Endlich bringt man sich auch in Lenzburg offiziell in Position. Während das Fricktal und die Region Brugg die politische Debatte längst ausgelöst haben, hat man sich in Lenzburg bisher bedeckt gegeben und sich zu allfälligen Plänen rund um die Suche des Kantons nach zwei zusätzlichen Mittelschulstandorten kaum verlauten lassen.

Auf Anfrage der AZ hat der Gemeindeverband Lebensraum Lenzburg Seetal (LLS) nun publik gemacht, dass aus der Region «mehrere Standorte in vier Gemeinden zur Überprüfung» nach Aarau gemeldet worden sind. Bis Ende Januar hatte man Zeit gehabt, dem Departement Bildung, Kultur und Sport (BKS) mögliche Areale bekannt zu geben. Welche Gemeinden ein konkretes Interesse an einer Kantonsschule angemeldet haben, wollte LLS-Geschäftsführer Jörg Kyburz nicht sagen. Nur so viel: «Die Verbandsgemeinden des LLS haben grosses Interesse daran, dass der neue Mittelschulstandort in unserer Region zu liegen kommt.» Für diese Lösung spricht laut Kyburz «die zentrale Lage, die Verkehrsanbindung und die Schülerströme aus den umliegenden Gemeinden und Regionen». Zur Frage allfälliger Präferenzen des LLS für einen der vier Interessenten erklärt Jörg Kyburz: «Aktuell nimmt der LLS bezüglich der einzelnen Bewerbungen eine neutrale Haltung ein.» Zur Standortfrage konkret äussert sich einzig der Lenzburger Stadtammann Daniel Mosimann. «Lenzburg könnte sich eine Kantonsschule auf dem Areal des ‹Alten Zeughauses› vorstellen.» Ob der Stadtrat weitere Standorte in Lenzburg auf dem Radar hat, dazu wollte sich der Stadtammann nicht äussern.

Druck vonseiten der SP

Viele junge Leute drängen an die Mittelschulen, die Platzverhältnisse werden zunehmend eng. Deshalb plant der Kanton, den aktuellen Kantonsschulen in Aarau, Baden, Wettingen, Wohlen und Zofingen zwei neue Standorte hinzuzufügen. Einer davon ist im Fricktal, der andere zwischen Lenzburg und Baden – also in der Region Lenzburg – Brugg. Brugg/Windisch als Konkurrent zu Lenzburg hat fünf mögliche Standorte gemeldet. Weitere Details sind aus Brugg und Windisch jedoch nicht zu erfahren. Angesichts der knappen Zeit seien Detailabklärungen mit den jeweiligen Grundeigentümern nicht möglich gewesen, lautet die Erklärung. In dieser Bredouille stecken auch die nebst Lenzburg übrigen drei Interessenten in der Region Lenzburg-Seetal, die sich eine Mittelschule in ihrem Dorf vorstellen könnten. «Aufgrund der momentan sehr offenen Ausgangslage konnten mit den Landbesitzern bis anhin keine Gespräche geführt werden», sagt Kyburz. Konkrete Bewerber beziehungsweise Standorte zu nennen, sei deshalb im jetzigen Zeitpunkt nicht möglich.

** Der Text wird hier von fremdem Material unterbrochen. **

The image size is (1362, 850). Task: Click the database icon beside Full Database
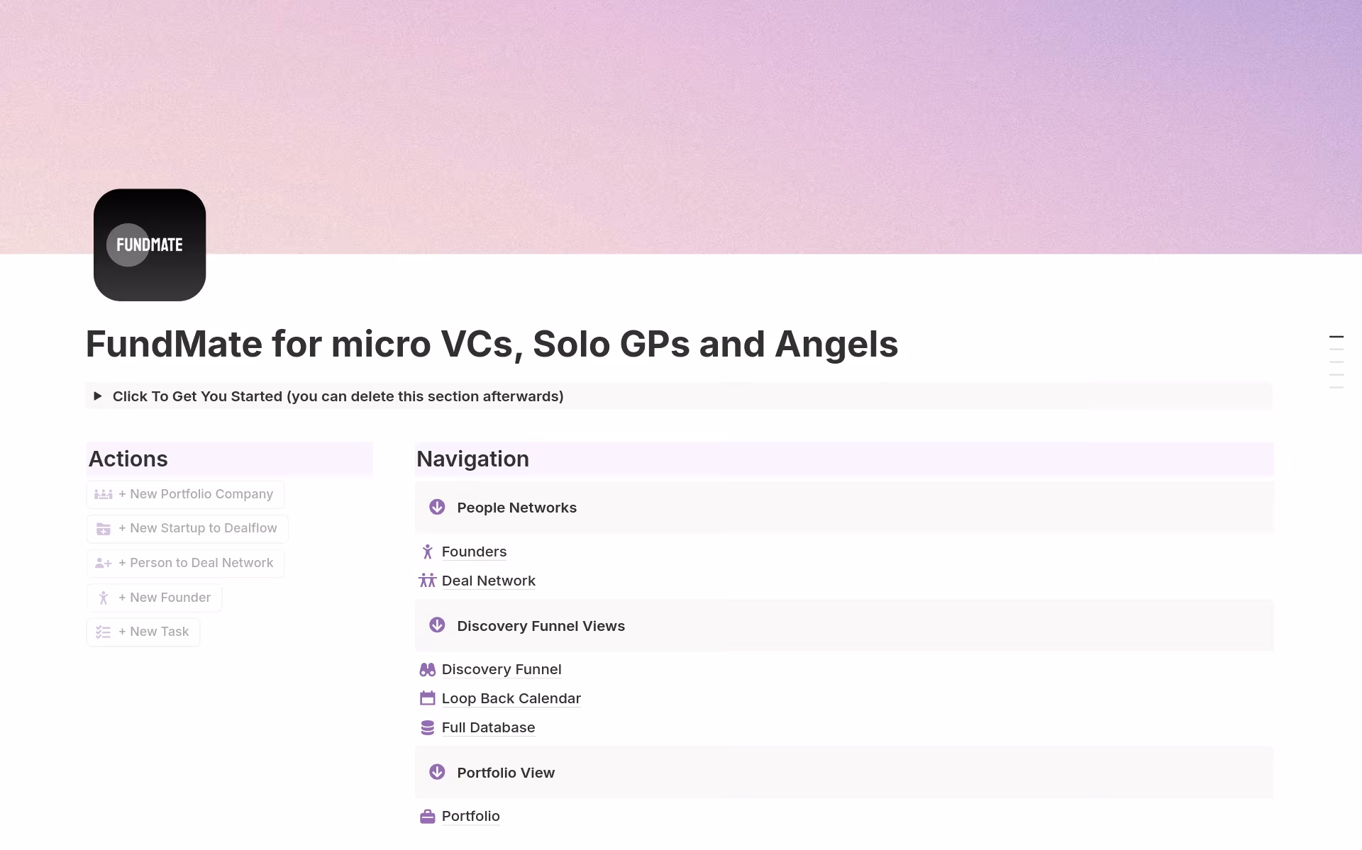(x=427, y=727)
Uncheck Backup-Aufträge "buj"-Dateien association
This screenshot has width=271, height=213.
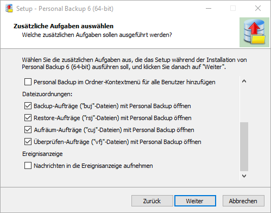[28, 106]
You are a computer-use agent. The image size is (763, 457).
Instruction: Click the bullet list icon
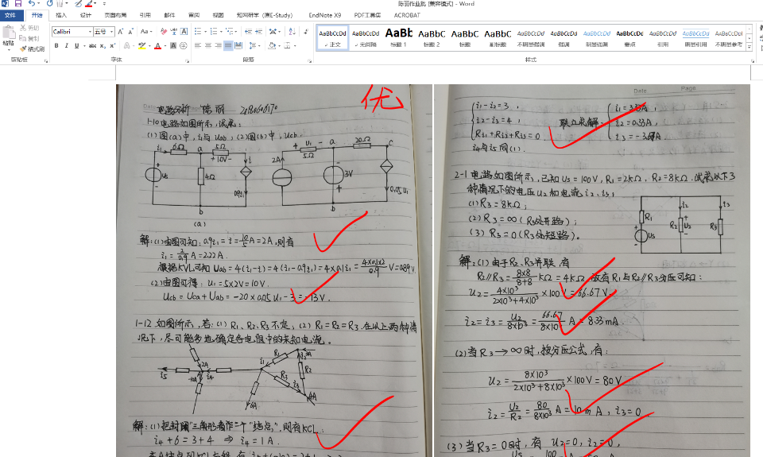tap(197, 32)
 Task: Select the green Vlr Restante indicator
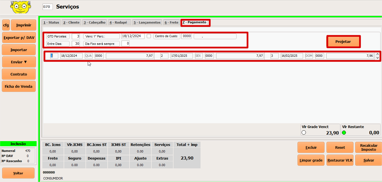(x=344, y=133)
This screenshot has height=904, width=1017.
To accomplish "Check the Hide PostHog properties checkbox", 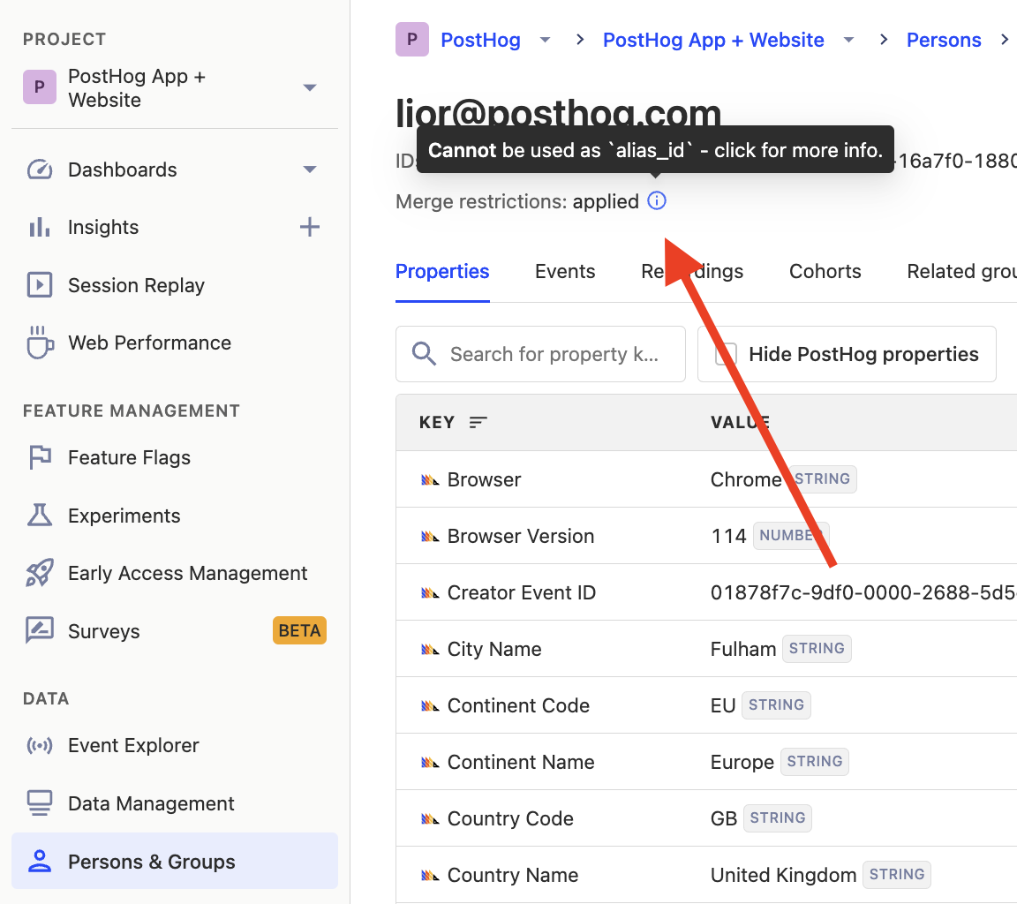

Lange war nicht klar, wie stark sich das offizielle Lenzburg tatsächlich ins Zeug legt, um im Rennen um das Gymnasium mitspielen zu können. Im vergangenen Herbst ist Mosimanns Partei, die SP, aktiv geworden und hat versucht, die politische Diskussion zu lancieren. In einem Postulat haben Beatrice Taubert und Remo Keller den Stadtrat aufgefordert, sich beim Regierungsrat aktiv dafür einzusetzen, dass eine der zwei geplanten neuen Tagesmittelschulen in Lenzburg aufgebaut wird. Der Stadtrat solle mögliche Standorte prüfen und allenfalls notwendige Landsicherungen vornehmen. «Lenzburg entspricht exakt dem Wunschstandort des Regierungsrates», hielt die SP fest. In ihrem Postulat hatte die SP zudem eine Zusammenarbeit der Stadt mit den umliegenden Gemeinden und allenfalls dem LLS gefordert.

Favoriten bis Ende März bekannt

Alle von den drei Regionen (Frick, Brugg und Lenzburg) eingereichten Standortvorschläge werden nun vom Kanton einer ersten Prüfung unterzogen. LLS-Geschäftsführer Jörg Kyburz hat beim BKS in Erfahrung gebracht, dass der Kanton bis Ende März ein grobes Evaluationsverfahren abschliessen will. Kyburz hält dazu fest: «Es kann davon ausgegangen werden, dass zu diesem Zeitpunkt die Standortfavoriten bekannt gegeben werden.» Im Anschluss daran sei es dem LLS möglich, detaillierte Informationen abzugeben.